Entries taken from a collection:
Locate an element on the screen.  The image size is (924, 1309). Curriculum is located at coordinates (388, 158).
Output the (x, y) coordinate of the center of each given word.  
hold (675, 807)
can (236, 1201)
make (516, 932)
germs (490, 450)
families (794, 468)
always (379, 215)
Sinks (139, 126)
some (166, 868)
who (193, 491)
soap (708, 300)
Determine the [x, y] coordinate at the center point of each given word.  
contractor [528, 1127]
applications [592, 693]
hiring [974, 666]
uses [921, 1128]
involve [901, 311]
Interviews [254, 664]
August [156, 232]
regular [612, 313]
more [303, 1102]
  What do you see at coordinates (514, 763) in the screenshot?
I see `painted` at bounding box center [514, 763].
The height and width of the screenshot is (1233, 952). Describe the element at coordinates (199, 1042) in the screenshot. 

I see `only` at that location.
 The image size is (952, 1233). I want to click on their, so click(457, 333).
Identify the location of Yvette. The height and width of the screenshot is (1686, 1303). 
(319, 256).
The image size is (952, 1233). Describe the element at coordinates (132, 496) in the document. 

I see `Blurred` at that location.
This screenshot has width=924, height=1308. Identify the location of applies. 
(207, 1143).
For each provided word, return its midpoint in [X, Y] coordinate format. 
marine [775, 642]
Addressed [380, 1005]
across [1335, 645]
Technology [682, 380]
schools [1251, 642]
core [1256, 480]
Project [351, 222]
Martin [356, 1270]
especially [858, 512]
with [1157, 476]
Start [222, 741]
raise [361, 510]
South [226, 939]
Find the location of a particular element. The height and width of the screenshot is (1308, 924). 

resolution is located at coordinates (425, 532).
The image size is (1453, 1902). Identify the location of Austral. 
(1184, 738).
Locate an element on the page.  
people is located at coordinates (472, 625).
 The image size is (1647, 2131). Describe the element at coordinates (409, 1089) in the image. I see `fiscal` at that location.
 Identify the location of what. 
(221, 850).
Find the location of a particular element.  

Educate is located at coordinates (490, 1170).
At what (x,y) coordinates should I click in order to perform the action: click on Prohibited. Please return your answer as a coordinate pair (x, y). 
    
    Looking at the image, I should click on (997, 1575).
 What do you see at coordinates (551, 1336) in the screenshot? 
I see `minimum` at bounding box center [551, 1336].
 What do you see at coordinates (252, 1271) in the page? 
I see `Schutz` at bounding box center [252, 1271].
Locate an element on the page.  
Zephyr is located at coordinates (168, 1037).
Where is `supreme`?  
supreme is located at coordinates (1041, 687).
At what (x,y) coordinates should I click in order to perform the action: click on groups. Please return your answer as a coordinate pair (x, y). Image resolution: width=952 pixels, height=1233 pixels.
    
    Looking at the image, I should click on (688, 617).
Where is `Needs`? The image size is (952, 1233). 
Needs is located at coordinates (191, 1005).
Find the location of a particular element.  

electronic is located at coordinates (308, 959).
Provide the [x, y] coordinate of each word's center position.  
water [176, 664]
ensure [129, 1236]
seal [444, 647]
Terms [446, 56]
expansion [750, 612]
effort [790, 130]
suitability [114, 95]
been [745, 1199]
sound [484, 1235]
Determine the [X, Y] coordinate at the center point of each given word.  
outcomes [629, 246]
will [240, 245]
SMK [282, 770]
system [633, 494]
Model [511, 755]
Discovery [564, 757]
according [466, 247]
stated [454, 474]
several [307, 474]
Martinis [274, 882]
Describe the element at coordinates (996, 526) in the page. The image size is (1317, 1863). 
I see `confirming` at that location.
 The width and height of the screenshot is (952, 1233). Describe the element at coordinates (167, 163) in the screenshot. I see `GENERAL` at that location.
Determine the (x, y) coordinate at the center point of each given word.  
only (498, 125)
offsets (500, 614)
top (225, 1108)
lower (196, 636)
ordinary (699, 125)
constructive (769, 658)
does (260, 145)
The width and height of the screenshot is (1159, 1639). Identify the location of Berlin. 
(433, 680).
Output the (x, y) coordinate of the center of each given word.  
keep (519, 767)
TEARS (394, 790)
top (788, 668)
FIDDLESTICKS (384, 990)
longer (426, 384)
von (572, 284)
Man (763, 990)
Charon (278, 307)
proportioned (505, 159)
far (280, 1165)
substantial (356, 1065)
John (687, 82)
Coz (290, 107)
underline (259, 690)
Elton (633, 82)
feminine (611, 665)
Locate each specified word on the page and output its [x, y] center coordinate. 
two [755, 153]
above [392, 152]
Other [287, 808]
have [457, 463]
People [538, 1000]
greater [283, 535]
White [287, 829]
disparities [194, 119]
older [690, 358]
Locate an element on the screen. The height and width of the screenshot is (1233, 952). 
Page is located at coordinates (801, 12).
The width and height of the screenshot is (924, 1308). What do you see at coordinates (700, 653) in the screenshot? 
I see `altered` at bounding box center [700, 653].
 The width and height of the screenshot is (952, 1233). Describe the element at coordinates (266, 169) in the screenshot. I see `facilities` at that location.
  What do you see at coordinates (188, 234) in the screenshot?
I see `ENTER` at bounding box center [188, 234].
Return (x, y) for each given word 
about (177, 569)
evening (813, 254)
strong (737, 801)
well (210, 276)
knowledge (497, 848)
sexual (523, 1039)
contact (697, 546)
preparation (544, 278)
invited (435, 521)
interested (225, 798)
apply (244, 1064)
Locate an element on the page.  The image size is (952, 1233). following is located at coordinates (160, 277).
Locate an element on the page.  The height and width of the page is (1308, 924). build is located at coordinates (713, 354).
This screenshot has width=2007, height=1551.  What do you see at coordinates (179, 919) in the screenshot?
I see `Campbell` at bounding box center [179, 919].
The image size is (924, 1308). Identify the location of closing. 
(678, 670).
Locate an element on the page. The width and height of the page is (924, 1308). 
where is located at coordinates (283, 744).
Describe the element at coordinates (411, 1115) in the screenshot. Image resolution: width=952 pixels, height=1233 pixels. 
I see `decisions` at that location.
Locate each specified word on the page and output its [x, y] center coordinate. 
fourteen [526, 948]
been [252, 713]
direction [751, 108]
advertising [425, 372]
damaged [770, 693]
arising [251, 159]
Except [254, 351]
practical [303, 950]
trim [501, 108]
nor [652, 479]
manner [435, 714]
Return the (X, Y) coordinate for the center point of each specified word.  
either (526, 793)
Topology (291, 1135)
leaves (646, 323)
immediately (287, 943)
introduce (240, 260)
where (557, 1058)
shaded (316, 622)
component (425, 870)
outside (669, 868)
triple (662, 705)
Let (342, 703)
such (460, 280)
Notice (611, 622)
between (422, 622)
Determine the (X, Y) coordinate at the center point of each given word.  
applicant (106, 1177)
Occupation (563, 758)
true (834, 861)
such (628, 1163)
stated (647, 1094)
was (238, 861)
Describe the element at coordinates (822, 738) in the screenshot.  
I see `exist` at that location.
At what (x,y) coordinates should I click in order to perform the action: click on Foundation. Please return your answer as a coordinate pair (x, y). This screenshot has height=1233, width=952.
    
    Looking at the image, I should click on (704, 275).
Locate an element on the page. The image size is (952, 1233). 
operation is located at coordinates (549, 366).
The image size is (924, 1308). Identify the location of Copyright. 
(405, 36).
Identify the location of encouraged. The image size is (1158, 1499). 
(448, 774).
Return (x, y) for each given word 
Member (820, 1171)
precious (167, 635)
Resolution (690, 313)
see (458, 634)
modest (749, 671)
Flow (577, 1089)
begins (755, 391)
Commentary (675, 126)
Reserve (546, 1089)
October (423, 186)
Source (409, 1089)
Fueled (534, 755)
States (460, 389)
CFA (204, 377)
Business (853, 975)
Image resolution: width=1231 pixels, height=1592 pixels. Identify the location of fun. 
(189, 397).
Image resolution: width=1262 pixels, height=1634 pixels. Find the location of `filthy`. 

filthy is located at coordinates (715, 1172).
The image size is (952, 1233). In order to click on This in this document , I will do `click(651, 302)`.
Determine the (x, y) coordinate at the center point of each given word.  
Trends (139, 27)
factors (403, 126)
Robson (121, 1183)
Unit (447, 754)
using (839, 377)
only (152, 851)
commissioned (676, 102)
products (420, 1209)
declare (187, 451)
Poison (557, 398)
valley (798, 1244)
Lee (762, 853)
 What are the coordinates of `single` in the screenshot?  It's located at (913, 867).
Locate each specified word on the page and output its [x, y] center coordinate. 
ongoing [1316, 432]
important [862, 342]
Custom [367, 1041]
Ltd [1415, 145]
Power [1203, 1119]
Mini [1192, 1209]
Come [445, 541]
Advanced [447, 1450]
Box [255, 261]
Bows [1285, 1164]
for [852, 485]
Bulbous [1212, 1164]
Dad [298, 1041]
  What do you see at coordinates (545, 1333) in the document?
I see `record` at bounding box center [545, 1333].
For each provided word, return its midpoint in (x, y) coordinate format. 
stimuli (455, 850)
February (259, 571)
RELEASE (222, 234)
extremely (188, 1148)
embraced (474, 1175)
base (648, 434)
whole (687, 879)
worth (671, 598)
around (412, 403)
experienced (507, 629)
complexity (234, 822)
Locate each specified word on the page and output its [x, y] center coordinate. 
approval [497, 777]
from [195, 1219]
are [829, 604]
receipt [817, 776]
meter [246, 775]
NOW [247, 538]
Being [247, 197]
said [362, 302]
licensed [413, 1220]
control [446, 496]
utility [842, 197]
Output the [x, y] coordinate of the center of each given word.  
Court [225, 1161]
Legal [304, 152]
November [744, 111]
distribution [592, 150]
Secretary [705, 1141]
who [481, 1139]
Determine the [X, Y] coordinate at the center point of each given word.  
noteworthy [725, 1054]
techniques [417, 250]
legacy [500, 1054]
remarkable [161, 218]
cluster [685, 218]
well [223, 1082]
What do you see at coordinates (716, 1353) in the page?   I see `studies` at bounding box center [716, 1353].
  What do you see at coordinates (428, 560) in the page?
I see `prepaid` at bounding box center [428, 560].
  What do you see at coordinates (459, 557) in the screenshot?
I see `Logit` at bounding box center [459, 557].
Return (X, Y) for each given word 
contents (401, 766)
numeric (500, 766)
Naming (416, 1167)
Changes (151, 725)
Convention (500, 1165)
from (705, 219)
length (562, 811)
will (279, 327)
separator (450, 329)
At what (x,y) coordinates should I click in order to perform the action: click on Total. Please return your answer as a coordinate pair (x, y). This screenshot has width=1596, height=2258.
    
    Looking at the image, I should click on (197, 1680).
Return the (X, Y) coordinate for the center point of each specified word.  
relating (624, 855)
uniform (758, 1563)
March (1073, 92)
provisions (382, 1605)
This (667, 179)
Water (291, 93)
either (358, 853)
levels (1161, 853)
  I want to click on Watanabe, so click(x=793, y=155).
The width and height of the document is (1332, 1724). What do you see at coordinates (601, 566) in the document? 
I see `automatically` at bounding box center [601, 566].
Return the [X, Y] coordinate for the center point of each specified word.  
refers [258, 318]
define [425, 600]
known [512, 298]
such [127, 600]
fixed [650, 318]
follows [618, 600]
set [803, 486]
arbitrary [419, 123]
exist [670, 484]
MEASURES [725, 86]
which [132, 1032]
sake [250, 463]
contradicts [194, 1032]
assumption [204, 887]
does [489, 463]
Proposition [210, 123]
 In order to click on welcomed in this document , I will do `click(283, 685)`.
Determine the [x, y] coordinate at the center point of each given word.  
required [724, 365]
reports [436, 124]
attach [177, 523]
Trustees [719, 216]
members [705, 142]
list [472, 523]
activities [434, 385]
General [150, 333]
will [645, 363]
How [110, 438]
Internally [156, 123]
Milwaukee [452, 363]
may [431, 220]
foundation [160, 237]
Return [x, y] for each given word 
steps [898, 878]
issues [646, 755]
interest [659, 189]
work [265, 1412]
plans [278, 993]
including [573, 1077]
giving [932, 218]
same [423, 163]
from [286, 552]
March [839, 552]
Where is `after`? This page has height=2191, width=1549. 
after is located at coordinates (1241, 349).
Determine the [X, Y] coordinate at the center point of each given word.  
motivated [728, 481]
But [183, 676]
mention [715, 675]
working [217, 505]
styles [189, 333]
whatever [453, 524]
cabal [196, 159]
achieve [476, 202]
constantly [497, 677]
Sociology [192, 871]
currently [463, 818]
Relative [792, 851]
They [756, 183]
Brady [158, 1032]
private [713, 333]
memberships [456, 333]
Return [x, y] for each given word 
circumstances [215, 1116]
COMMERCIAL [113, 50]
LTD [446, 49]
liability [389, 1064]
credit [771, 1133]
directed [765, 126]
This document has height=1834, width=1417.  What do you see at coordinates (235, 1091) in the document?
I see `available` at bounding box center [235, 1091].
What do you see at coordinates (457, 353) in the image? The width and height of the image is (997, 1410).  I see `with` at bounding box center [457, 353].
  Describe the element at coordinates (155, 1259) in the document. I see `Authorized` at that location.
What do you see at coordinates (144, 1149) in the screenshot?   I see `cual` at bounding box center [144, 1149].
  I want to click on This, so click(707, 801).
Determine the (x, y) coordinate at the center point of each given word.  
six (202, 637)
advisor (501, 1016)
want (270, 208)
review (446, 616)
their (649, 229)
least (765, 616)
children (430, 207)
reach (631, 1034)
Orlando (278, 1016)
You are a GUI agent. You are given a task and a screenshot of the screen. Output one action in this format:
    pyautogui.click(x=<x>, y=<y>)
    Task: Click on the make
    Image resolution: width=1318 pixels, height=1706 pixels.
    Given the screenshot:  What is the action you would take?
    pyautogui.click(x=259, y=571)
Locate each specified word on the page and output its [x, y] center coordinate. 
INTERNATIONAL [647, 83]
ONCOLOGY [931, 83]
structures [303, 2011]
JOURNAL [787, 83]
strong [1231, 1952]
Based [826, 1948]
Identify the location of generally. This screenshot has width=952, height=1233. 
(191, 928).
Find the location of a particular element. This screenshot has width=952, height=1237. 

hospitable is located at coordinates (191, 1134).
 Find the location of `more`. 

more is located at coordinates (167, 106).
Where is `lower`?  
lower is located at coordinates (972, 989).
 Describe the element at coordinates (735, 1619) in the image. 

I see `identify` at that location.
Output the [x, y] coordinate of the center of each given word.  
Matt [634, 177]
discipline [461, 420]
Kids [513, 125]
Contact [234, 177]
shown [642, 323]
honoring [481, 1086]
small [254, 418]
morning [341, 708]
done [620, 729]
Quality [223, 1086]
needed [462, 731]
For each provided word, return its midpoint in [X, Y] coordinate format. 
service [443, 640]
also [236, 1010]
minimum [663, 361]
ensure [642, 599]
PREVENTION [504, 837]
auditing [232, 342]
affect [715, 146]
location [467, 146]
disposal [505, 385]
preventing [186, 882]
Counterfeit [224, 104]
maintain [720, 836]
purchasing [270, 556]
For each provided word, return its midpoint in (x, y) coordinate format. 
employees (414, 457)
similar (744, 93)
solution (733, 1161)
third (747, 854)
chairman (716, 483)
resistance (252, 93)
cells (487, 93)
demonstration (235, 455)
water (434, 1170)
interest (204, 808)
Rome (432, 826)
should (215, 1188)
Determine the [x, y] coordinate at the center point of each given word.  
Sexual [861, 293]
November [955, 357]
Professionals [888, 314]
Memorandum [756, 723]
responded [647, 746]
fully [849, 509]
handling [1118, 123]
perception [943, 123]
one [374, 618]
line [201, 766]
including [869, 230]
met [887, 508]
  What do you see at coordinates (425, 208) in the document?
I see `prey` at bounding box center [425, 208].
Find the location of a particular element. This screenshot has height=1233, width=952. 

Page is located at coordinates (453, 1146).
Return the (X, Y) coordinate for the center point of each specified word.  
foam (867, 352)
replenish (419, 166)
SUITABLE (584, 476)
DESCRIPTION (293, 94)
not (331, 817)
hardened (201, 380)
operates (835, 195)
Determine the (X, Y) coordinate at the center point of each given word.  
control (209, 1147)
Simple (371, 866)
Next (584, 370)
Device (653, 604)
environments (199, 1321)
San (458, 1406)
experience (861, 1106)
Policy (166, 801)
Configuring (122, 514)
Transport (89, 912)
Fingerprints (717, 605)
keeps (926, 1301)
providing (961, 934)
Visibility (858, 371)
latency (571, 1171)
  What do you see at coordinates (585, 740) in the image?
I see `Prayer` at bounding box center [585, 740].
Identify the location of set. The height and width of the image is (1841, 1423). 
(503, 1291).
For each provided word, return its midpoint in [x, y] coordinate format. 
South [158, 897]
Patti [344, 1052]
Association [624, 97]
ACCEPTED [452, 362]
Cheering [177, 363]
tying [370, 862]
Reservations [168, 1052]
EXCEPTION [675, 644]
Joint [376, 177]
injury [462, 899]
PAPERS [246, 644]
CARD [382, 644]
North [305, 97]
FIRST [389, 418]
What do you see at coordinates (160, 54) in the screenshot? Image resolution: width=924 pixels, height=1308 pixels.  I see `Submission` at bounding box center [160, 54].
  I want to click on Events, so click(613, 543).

» **Task goal**:
Put everything from the line containing "for [852, 485]" down to the line containing "February (259, 571)" into a Markdown table with the columns Row and Line. Number each row, and leave out any blank lines.

» **Expected answer**:
| Row | Line |
|---|---|
| 1 | for [852, 485] |
| 2 | Bulbous [1212, 1164] |
| 3 | Dad [298, 1041] |
| 4 |   What do you see at coordinates (545, 1333) in the document? |
| 5 | I see `record` at bounding box center [545, 1333]. |
| 6 | For each provided word, return its midpoint in (x, y) coordinate format.  |
| 7 | stimuli (455, 850) |
| 8 | February (259, 571) |